Theaterensemble zeigt »Drei Männer im Schnee« in Delbrück in schwarz-weiß Von wegen farblos!

Delbrück (WB). Kann man einen »bunten« Abend erleben, wenn auf der Bühne komplett in schwarz-weiß gespielt wird? Man kann! Mit Kästners »Drei Männer im Schnee« hat das Kölner Filmtheater diesen Beweis am Samstag in der Delbrücker Stadthalle angetreten.
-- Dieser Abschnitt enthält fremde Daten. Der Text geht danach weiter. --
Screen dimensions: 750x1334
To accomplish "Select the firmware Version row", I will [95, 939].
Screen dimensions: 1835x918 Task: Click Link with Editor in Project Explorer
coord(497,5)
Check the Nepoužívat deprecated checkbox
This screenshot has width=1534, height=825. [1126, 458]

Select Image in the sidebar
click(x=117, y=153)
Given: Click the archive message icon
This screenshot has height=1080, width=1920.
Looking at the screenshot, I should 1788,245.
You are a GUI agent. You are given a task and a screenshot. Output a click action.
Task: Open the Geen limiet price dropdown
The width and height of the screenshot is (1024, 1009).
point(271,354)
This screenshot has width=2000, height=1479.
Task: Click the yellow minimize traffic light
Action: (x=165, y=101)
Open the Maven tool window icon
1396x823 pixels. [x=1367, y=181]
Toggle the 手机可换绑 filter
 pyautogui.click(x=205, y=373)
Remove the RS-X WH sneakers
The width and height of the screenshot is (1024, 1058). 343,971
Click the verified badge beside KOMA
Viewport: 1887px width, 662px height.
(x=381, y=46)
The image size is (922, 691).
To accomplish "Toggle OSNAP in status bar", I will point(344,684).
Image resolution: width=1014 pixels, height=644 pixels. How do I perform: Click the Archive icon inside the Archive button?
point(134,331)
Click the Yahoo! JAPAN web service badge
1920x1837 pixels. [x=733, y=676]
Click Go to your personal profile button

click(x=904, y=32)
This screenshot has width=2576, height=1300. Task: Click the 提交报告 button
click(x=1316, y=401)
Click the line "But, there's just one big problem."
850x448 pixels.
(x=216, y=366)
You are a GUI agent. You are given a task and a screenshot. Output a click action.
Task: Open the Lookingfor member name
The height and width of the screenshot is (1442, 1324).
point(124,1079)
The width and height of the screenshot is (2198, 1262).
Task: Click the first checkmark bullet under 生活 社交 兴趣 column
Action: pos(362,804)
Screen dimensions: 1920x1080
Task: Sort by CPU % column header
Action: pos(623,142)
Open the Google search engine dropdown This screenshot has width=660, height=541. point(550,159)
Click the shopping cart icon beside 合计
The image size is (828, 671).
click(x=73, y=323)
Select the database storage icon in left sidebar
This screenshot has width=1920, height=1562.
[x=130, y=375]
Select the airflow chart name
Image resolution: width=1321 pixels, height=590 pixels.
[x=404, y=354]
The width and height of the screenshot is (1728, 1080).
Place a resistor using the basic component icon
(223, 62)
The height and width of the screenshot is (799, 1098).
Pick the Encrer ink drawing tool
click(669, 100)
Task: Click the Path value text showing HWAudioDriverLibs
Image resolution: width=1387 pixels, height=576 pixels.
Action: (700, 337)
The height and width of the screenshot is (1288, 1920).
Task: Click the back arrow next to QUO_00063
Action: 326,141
In schwarz-weißen Kostümen, Maske und Requisite spielen Joeri Burger (Butler Johann, links) und Markus Veith (Millionär Tobler) im Stück »Drei Männer im Schnee«.
In schwarz-weißen Kostümen, Maske und Requisite spielen Joeri Burger (Butler Johann, links) und Markus Veith (Millionär Tobler) im Stück »Drei Männer im Schnee«. Foto: Meike Oblau

Angelehnt an die bekannte Romanverfilmung aus dem Jahre 1955 war nämlich auch die Theaterversion komplett farblos gehalten – was sich ausdrücklich nur auf Requisite, Maske und Kostüme bezieht, aber nicht auf Inhalt und Darstellung. Erich Kästners Roman kam als Bühnenfassung nämlich äußerst schwungvoll und witzig daher. Die Irrungen und Wirrungen, die entstehen, als sich Millionär Tobler (Markus Veith) als armer Schlucker in ein Luxushotel einschleicht, wo gleichzeitig der arbeitslose Werbefachmann Dr. Hagedorn (Slim Weidenfeld) für einen gut betuchten VIP-Gast gehalten und entsprechend umsorgt und verwöhnt wird, amüsieren die (leider nur) 250 Zuschauer außerordentlich.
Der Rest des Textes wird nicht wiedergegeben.